The Closest I Got With the API#
This VS Code configuration actually got the filename right:
"markdown.copyFiles.destination": {
"**/*": "${documentDirName}-${fileName}"
},
"markdown.copyFiles.overwriteBehavior": "nameIncrementally",
"editor.pasteAs.enabled": true
But it saved the file one directory above the page bundle.
${documentDirName} gives you the name of the bundle, but not its path.
VS Code has no ${documentDirPath} or ${fileDirPath} variable, so the API always saves relative to the workspace root.
That produced links like:
../my-first-garden-image-1.png
Close, but unusable for Hugo.
This missing “bundle base” variable is exactly why I abandoned the API approach.
The Breakthrough: Markdown Image’s DIY Mode#
The Markdown Image extension by Hancel.Lin has a feature that most people overlook:
"markdown-image.base.uploadMethod": "DIY"
This tells the extension:
“Don’t handle the paste yourself.
Call my script instead.”
That was the missing piece.
DIY mode hands you:
- the temp file path
- the Markdown file path
- the workspace context
And from there, you can do anything you want.

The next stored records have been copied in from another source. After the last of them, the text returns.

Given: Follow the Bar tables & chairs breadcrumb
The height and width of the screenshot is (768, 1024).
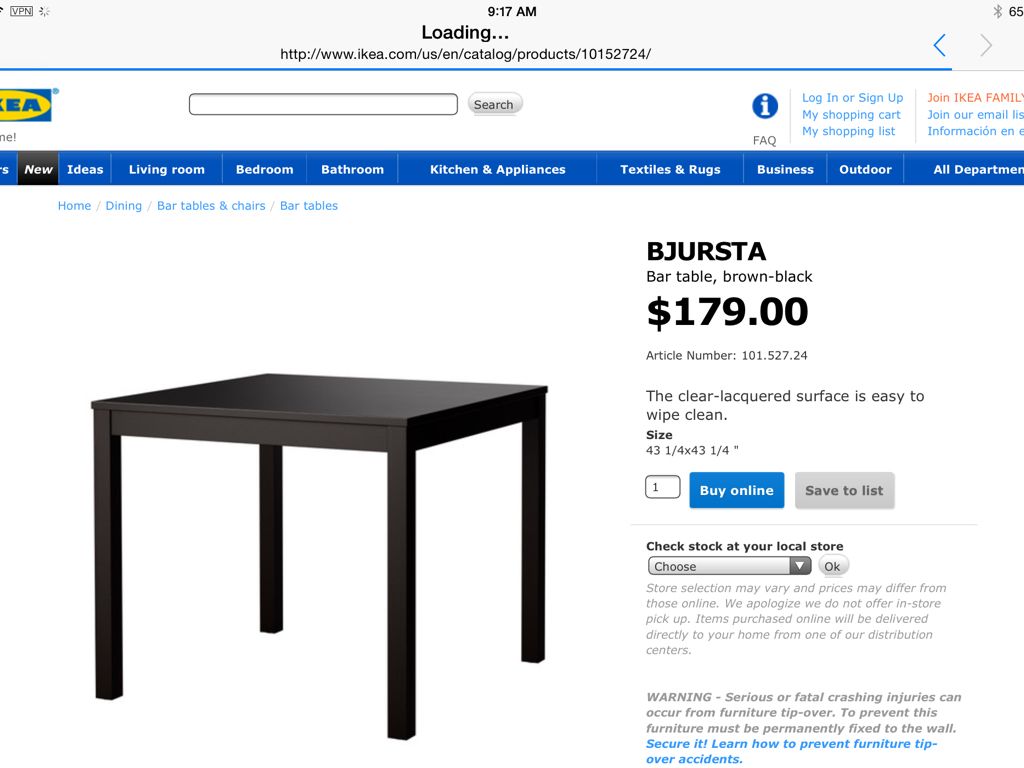Looking at the screenshot, I should 211,206.
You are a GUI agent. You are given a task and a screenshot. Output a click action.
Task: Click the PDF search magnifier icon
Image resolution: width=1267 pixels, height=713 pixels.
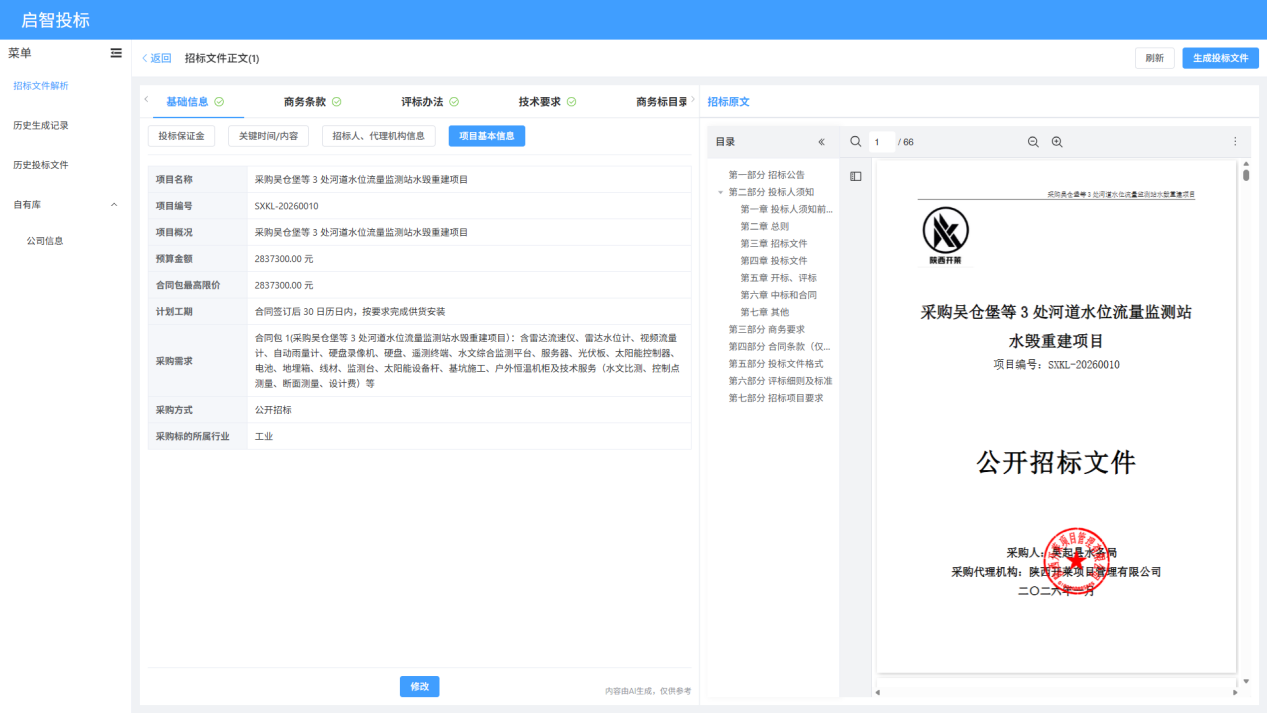856,142
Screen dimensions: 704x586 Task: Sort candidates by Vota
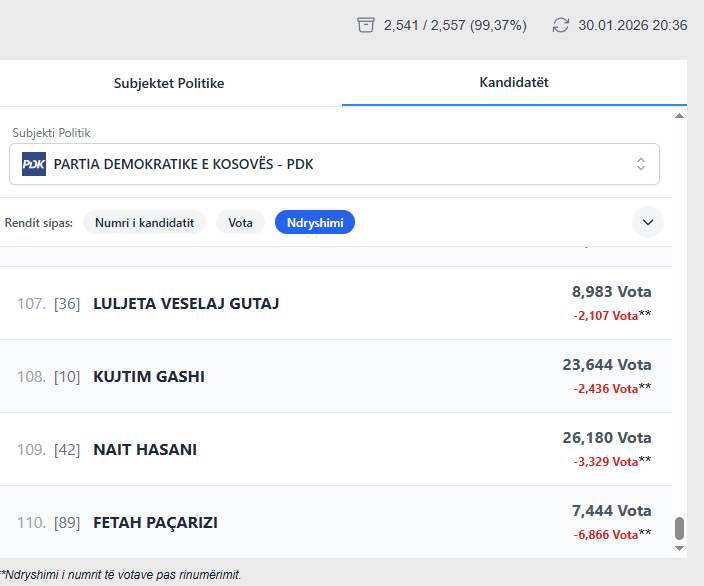point(240,223)
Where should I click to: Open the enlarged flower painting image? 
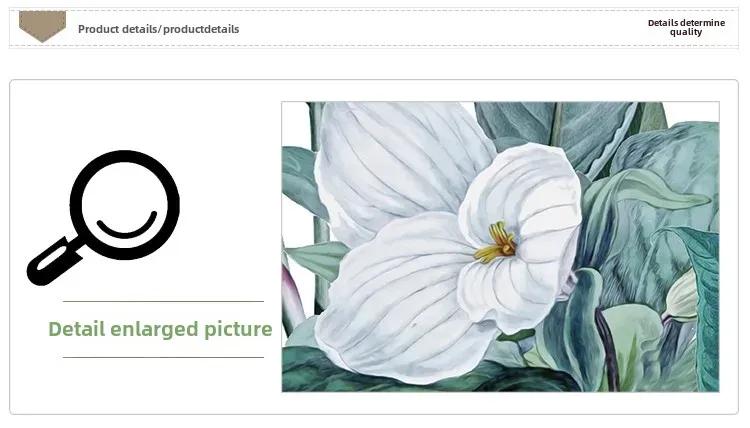pyautogui.click(x=500, y=247)
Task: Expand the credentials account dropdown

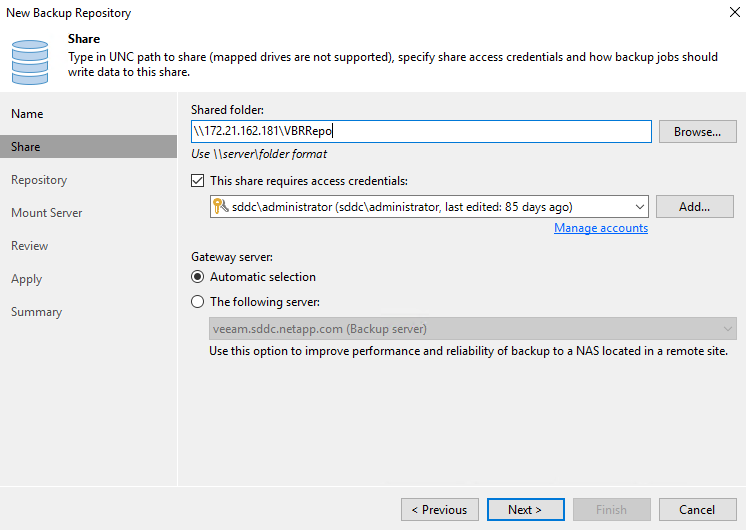Action: [640, 207]
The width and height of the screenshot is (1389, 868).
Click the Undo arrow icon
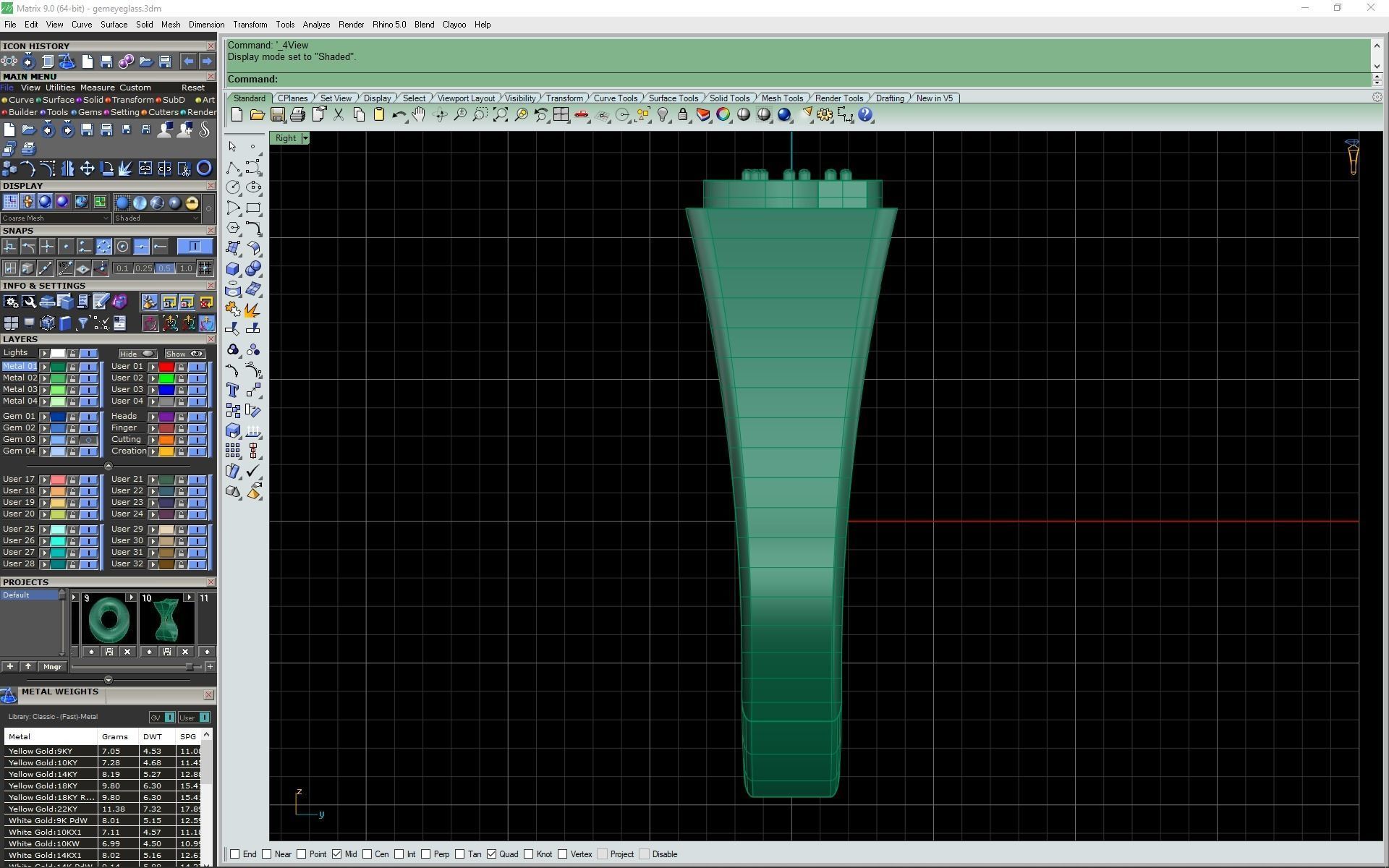click(398, 115)
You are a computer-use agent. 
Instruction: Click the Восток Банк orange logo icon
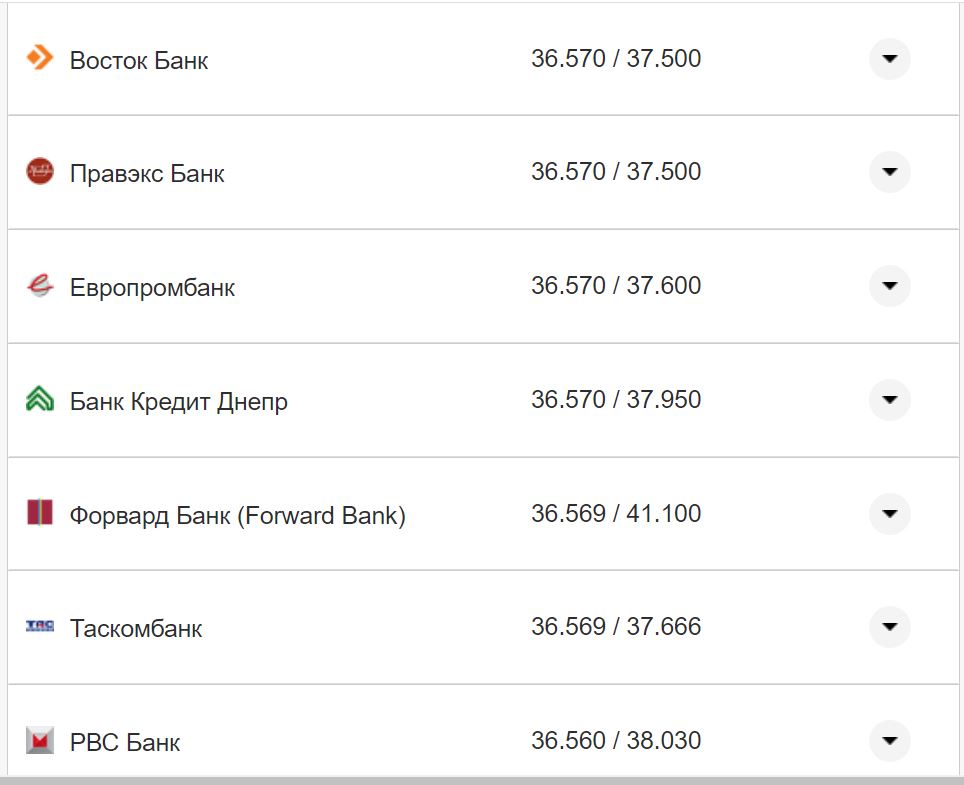[40, 58]
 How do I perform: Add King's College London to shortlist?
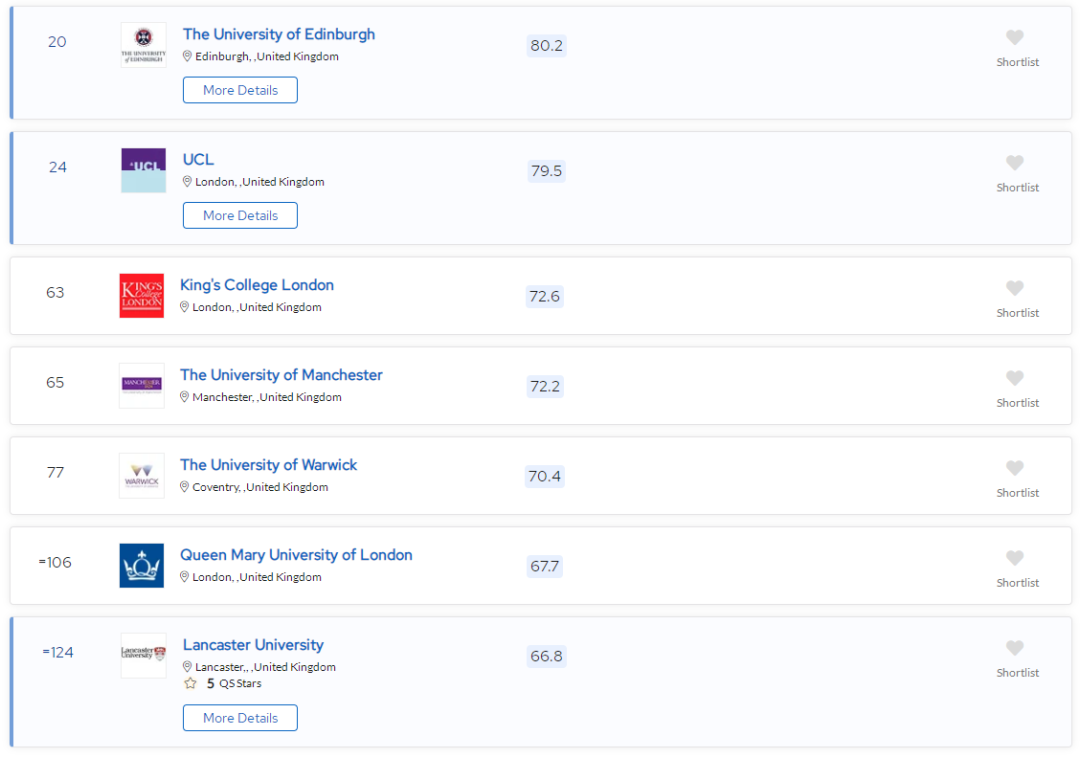pos(1014,288)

So I wrote a small Node.js script that:
- Detects the page bundle directory s
- Extracts the bundle name
- Generates a deterministic filename
- Auto‑increments the counter
- Copies the image into the bundle
- Returns a clean relative Markdown link
Exactly the workflow I wanted.
The Final Solution: A Custom DIY Script#
Here’s the script I ended up with — clean, deterministic, and Hugo‑native. It works:
- locally
- over SSH
- on Wayland
- on X11
- with any clipboard source
- with any Hugo page bundle
And it never overwrites existing images.
I published it at https://github.com/gumshoenoir/MarkDownImageDiy hopefully as a submodule.
Why This Matters#
Hugo’s page bundle model is elegant, but most editors and extensions don’t understand it.
This little script bridges that gap and gives you a workflow that feels native:
- paste image
- image lands in the right bundle
- filename is predictable
- Markdown link is correct
- no surprises
It’s the workflow I wanted from the beginning — and now it’s reproducible, portable, and rock‑solid.
I used duck.ai, copilot and gemini while attempting to get the workflow I wanted. I used copilot to help write this blog post as I ain’t got gud grammer or speling. I find it hilarious how confident copilot has been with every dead end, maniac hallucination and hubris. Take this from the above line “…and rock‑solid.”